DATA PROVIDED —
···

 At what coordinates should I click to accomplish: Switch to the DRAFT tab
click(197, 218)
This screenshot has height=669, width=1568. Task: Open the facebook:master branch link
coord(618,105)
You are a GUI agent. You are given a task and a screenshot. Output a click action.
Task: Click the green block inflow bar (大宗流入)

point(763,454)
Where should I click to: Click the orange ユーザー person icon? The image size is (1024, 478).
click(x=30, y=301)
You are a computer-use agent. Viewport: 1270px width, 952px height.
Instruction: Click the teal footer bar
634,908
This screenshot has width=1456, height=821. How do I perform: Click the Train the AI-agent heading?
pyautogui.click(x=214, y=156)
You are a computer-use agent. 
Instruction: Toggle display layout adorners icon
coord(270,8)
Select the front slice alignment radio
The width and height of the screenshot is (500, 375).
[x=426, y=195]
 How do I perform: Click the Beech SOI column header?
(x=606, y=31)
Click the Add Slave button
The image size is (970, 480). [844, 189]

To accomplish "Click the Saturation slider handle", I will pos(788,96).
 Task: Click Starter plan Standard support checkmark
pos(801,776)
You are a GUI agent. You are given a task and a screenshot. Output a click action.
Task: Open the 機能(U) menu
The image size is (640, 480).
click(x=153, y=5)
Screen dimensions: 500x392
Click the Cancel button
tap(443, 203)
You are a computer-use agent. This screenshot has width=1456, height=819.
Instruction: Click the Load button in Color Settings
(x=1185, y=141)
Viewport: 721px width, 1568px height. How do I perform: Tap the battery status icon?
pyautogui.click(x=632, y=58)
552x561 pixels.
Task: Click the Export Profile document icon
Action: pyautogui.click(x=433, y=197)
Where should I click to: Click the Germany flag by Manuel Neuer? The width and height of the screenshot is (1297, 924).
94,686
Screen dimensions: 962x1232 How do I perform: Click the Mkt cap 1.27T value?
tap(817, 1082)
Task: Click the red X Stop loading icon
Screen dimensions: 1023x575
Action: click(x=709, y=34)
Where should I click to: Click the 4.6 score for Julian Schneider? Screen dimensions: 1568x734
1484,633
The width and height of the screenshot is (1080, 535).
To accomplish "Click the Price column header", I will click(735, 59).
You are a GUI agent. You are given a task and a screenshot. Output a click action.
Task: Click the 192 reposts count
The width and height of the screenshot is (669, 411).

···

TASK — Gather all lines with the string "will" from the data.

RESPONSE BELOW —
To accomplish "Click the Saturation slider handle", I will pos(788,96).
To accomplish "Click the Price column header", I will click(735, 59).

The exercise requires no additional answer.